La domination de NVIDIA et de Microsoft dans le calcul avancé rend l’accès aux infrastructures l’une des principales barrières pour les nouveaux acteurs. NVIDIA, avec des GPU comme les H100, a construit un écosystème complet, offrant des solutions clés en main pour le supercalcul. Microsoft, avec Azure, domine le marché du cloud computing aux côtés de Google et Amazon. OpenAI, totalement dépendante de ces infrastructures, envisage de développer ses propres puces pour réduire sa dépendance, mais les coûts et les compétences nécessaires rendent cette perspective difficilement réalisable. L’oligopole du calcul met en évidence comment le pouvoir économique et technologique est concentré entre les mains de quelques acteurs globaux.

Elon Musk contre OpenAI : une humanité trahie ou une énième querelle ?

Elon Musk, cofondateur d’OpenAI, critique vivement l’organisation pour avoir abandonné sa transparence initiale au profit d’accords commerciaux, comme celui avec Microsoft. En 2024, Musk dépose une plainte contre OpenAI, l’accusant d’avoir trahi sa mission originelle. Cependant, Musk lui-même avait soutenu la transition vers un modèle à but lucratif en 2018, et son contrôle sur X (ancien Twitter) soulève des doutes sur ses motivations. Le procès devient un événement médiatique, Musk utilisant X pour influencer le débat public sur l’intelligence artificielle. L’affaire reflète le conflit entre idéalisme technologique et réalités économiques, typique du secteur technologique.

Le marketing de la surprise : comment OpenAI et Microsoft vendent l’intelligence artificielle

OpenAI a transformé le paysage technologique en rendant l’intelligence artificielle accessible au grand public grâce à des produits comme ChatGPT. Cette stratégie a eu un impact médiatique mondial, positionnant l’entreprise comme un leader du secteur. Cependant, l’accessibilité de l’IA soulève des préoccupations éthiques et de sécurité, tandis que la dépendance à Microsoft limite l’indépendance d’OpenAI. L’idée de “démocratisation” de l’IA se heurte au contrôle exercé par les grandes entreprises, soulevant des questions sur l’avenir de la technologie.

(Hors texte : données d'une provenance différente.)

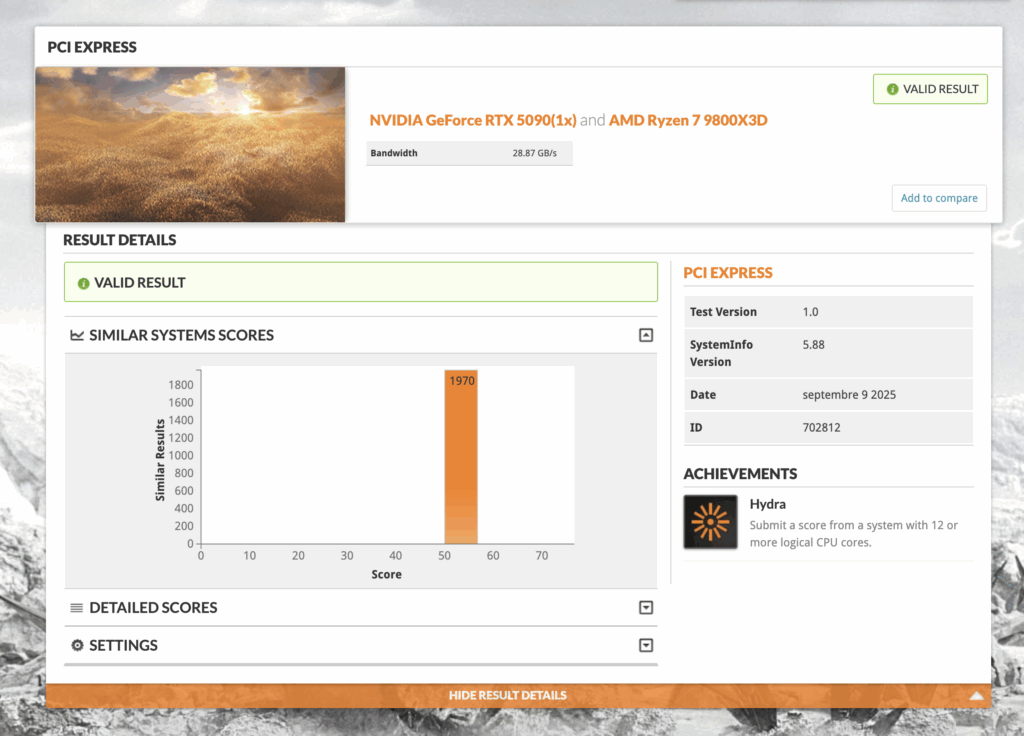Select the orange 1970 bar in the chart
1024x736 pixels.
click(461, 460)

La politique de l’intelligence artificielle : gouvernance, pouvoir et futur

La crise de 2023 met en évidence les limites de la gouvernance d’OpenAI. La structure hybride, combinant une organisation à but non lucratif et une entité lucrative, se révèle inadéquate pour gérer les conflits internes. L’entrée de figures extérieures au conseil, comme Lawrence Summers, marque un changement dans la direction de l’organisation. Cependant, la dépendance à Microsoft et la pression pour attirer des investisseurs créent des tensions entre l’éthique déclarée et les réalités du marché. Le cas illustre comment les décisions stratégiques en matière d’IA sont influencées non seulement par des considérations techniques, mais aussi par des dynamiques politiques et économiques.

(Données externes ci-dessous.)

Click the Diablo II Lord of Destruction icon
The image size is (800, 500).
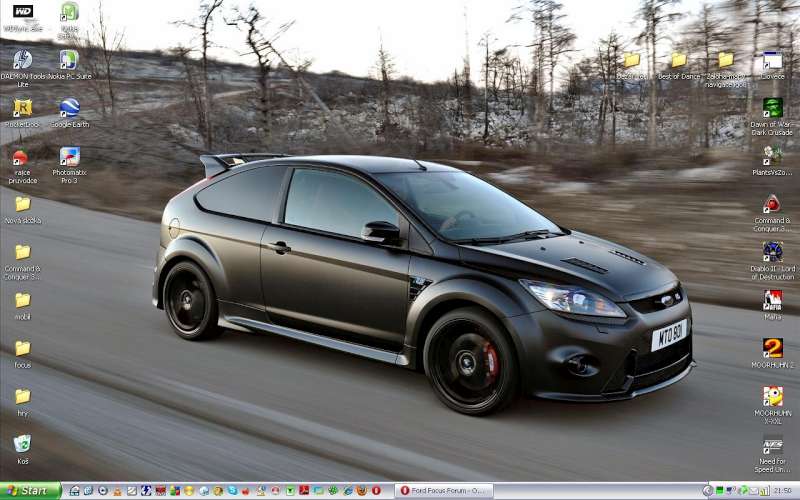[x=772, y=251]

Les gigolos de l’humanité : l’ambiguïté de la mission d’OpenAI

La Charte de 2018 introduit le concept de “devoir fiduciaire envers l’humanité”, mais n’en définit pas les limites. Cela permet à OpenAI d’adapter le principe à ses besoins, tout en ouvrant la voie à des critiques sur la manipulation du concept d’”humanité”. Comme l’observait Carl Schmitt, l’humanité peut devenir un outil pour justifier des expansions impérialistes ou des décisions orientées vers le profit. OpenAI se trouve dans une position ambiguë, où la rhétorique éthique coexiste avec la nécessité de rivaliser dans un marché dominé par des géants technologiques.

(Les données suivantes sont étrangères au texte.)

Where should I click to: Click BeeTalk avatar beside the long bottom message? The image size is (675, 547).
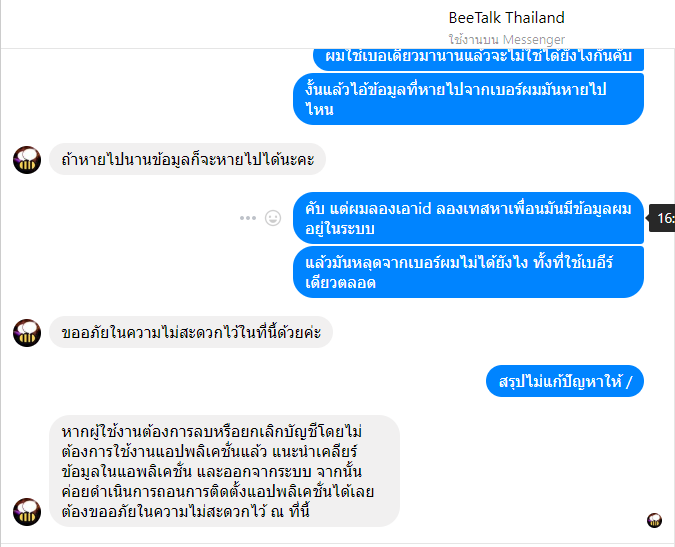point(27,512)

 La course au calcul : l’avenir des infrastructures pour l’intelligence artificielle

La demande de puissance de calcul pour l’IA générative a explosé, avec NVIDIA, Microsoft et Amazon qui monopolisent le marché. Les startups comme Groq et Tenstorrent tentent d’introduire des innovations, mais doivent faire face à des barrières d’entrée extrêmement élevées. OpenAI, consciente de sa dépendance, explore le développement d’infrastructures propriétaires, mais les coûts élevés et la complexité technologique rendent cette option risquée. Le contrôle des infrastructures de calcul n’est pas seulement une question industrielle, mais aussi géopolitique, car ces technologies définissent le pouvoir économique et militaire global.